Warum tue ich mir das an?
Immer häufiger fragte ich mich jetzt nach der tieferen Sinngebung meines Tuns. Die sengende Sonne hatte mir echt den letzten Zahn gezogen. Wenigstens wurde es an der Freiluftschule vorbei wieder schattiger, so dass die Lebensgeister ganz langsam wieder zurückkamen. Den Part bei Kilometer 18 fand ich ausgesprochen interessant, da der Singletrail hier so durchs Unterholz führte, dass man an einen Urwald erinnert wurde. Kurz vor Kilometer 19 hatte ich Thomas wieder eingeholt und wir kämpften uns durch eine Herde von Heidschnucken. Als es dann aber rechts in praller Sonne parallel zum Falkenbergweg auf einen Trampelpfad ging, musste ich Thomas wieder ziehen lassen und hatte hier auch die Hoffnung aufgegeben, ihn jemals wiederzusehen.
Zieleinlauf
Langsam schlurfend trabte ich weiter, freute mich, Kilometer 20 zu passieren und kam an eine Stelle, die mir wieder gut bekannt war.
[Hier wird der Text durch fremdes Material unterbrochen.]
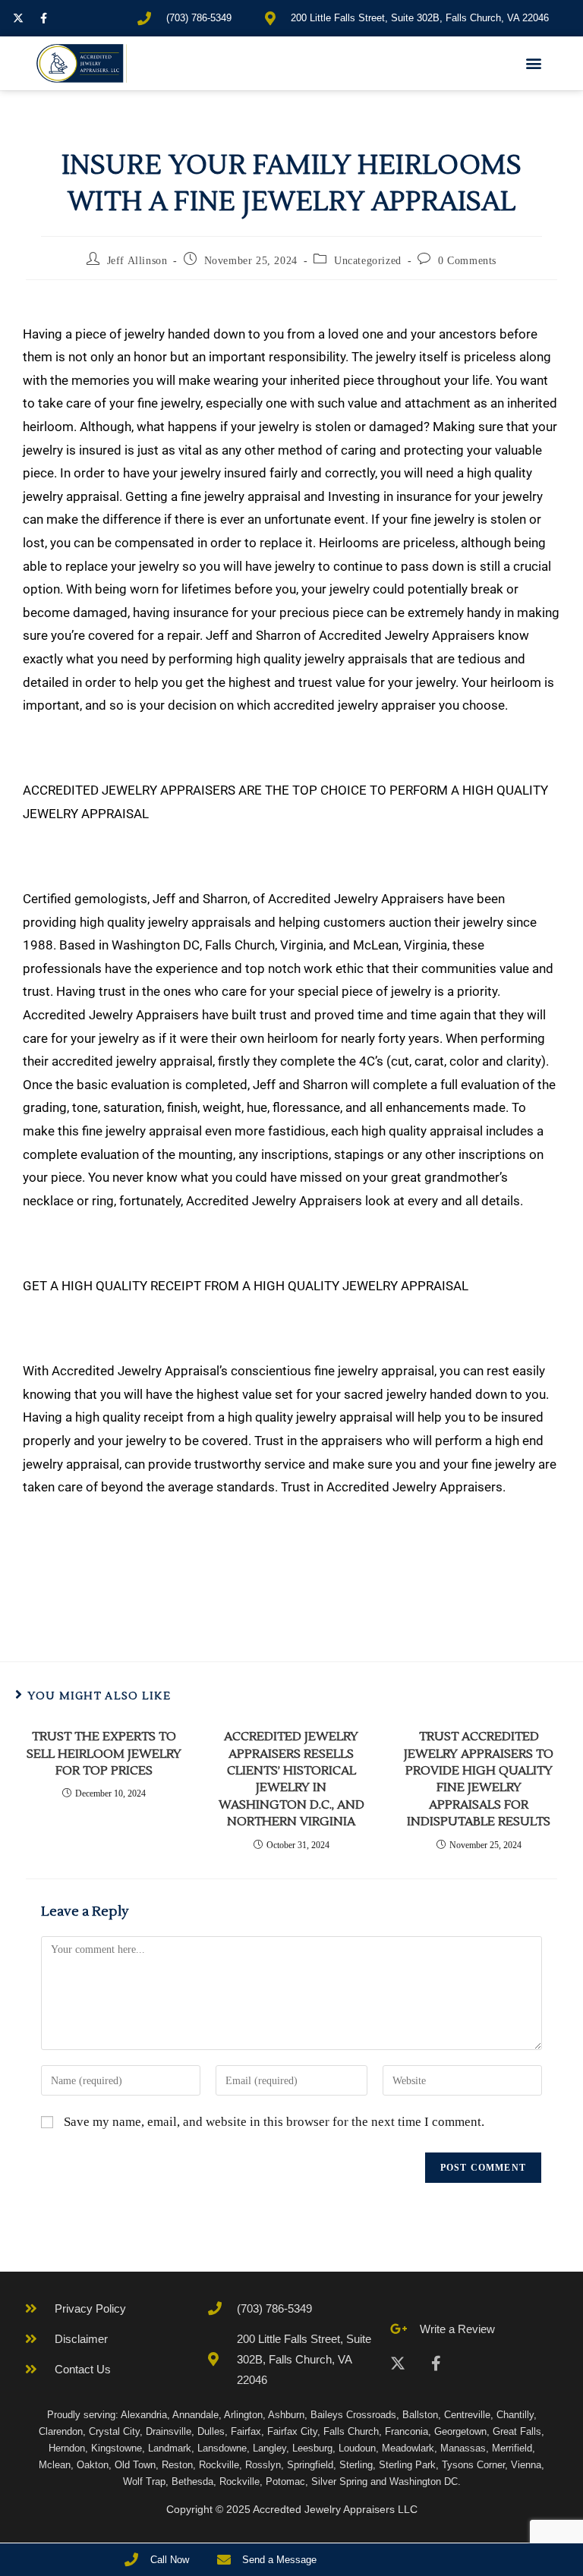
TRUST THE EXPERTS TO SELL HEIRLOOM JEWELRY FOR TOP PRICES (104, 1753)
Ein Läufer vor mir wurde langsamer und er ließ mich passieren, als es links ab einen kleinen Stich runterging. Das motivierte mich und ich versuchte, den Schwung mitzunehmen. Und plötzlich lief Thomas wieder vor mir und ich konnte ihn einholen. Ich fragte ihn, ob wir dann gemeinsam in Ziel laufen wollten und meine, ein leichtes Nicken im Augenwinkel gesehen zu haben. Zu mehr war er nicht mehr in der Lage, da es etwa 100 Meter vor dem Ziel noch einmal richtig fies bergan ging und ich meine Beine kaum noch bewegt bekam. Aber jede Steigung hat mal eine Ende und so trabten wir Schulter an Schulter zeitgleich ins Ziel.
Fazit
Die Veranstaltung ist der absolute Hammer. In mehrfacher Hinsicht. Die Strecke ist genial schön, aber auch hammerhart. Der Veranstalter HNT in Zusammenarbeit mit dem Wildpark Schwarze Berge und dem Regionalpark Rosengarten haben einen super Job gemacht, sowohl im Start-/Zielbereich als auch bei der Streckenauswahl und Beschilderung. Und der Webauftritt lässt für mich keine Wünsche offen. Für mich glatte 5 von 5 Punkte!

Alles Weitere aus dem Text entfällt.